Given a positional language like the old IBM RPG, we can have a line such as
CCCCCDIDENTIFIER E S 10
Where characters
1-5: comment
6: specification type
7-21: identifier name
...And so on
Now, given that JFlex is based on RegExp, we would have a RegExp such as:
[a-zA-Z][a-zA-Z0-9]{0,14} {0,14}
for the identifier name
token.
This RegExp however can match tokens longer than the 15 characters possible for identifier name
, requiring yypushback
s.
Thus, is there a way to limit how many characters JFlex reads for a particular token?
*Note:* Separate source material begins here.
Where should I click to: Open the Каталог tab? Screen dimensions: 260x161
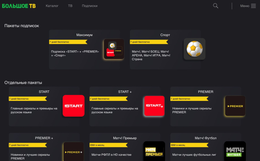pyautogui.click(x=52, y=6)
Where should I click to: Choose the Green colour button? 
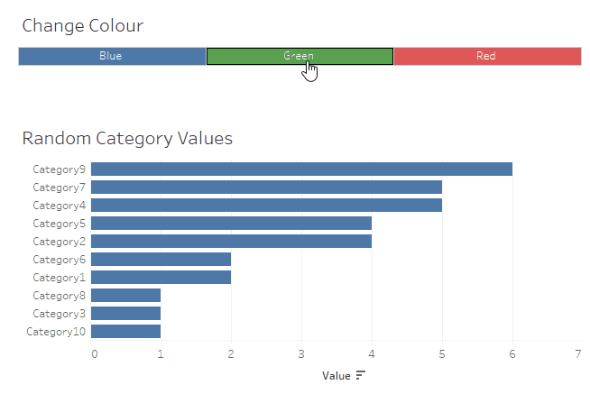300,56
Regular expression based lexical analysis is really not the right tool to parse fixed-field inputs. You can just split the input into fields at the known character positions, which is way easier and a lot faster. And it doesn't require fussing with regular expressions.
Anyway, [a-zA-Z][a-zA-Z0-9]{0,14}[ ]{0,14}
wouldn't be the right expression even if it did properly handle the token length, since the token is really the word at the beginning, without space characters.
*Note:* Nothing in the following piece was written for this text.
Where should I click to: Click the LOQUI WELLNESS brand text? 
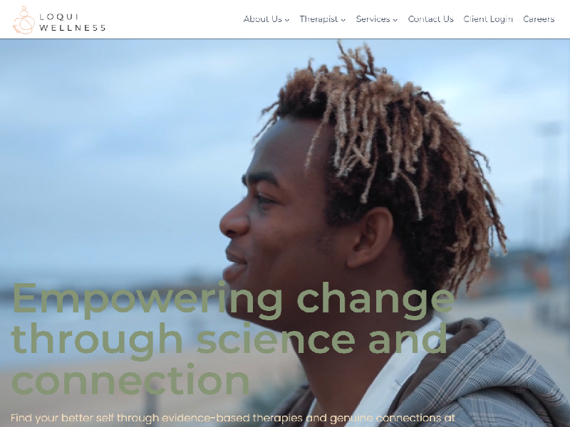tap(73, 22)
In the case of fixed-length fields which contain something more complicated than a single identifier, you might want to feed the field into a lexer, using a StringReader or some such.
Although I'm sure it's not useful, here's a regular expression which matches 15 characters which start with a word and are completed with spaces:
[a-zA-Z][ ]{14} |
[a-zA-Z][a-zA-Z0-9][ ]{13} |
[a-zA-Z][a-zA-Z0-9]{2}[ ]{12} |
[a-zA-Z][a-zA-Z0-9]{3}[ ]{11} |
[a-zA-Z][a-zA-Z0-9]{4}[ ]{10} |
[a-zA-Z][a-zA-Z0-9]{5}[ ]{9} |
[a-zA-Z][a-zA-Z0-9]{6}[ ]{8} |
[a-zA-Z][a-zA-Z0-9]{7}[ ]{7} |
[a-zA-Z][a-zA-Z0-9]{8}[ ]{6} |
[a-zA-Z][a-zA-Z0-9]{9}[ ]{5} |
[a-zA-Z][a-zA-Z0-9]{10}[ ]{4} |
[a-zA-Z][a-zA-Z0-9]{11}[ ]{3} |
[a-zA-Z][a-zA-Z0-9]{12}[ ]{2} |
[a-zA-Z][a-zA-Z0-9]{13}[ ] |
[a-zA-Z][a-zA-Z0-9]{14}
(That might have to be put on one very long line.)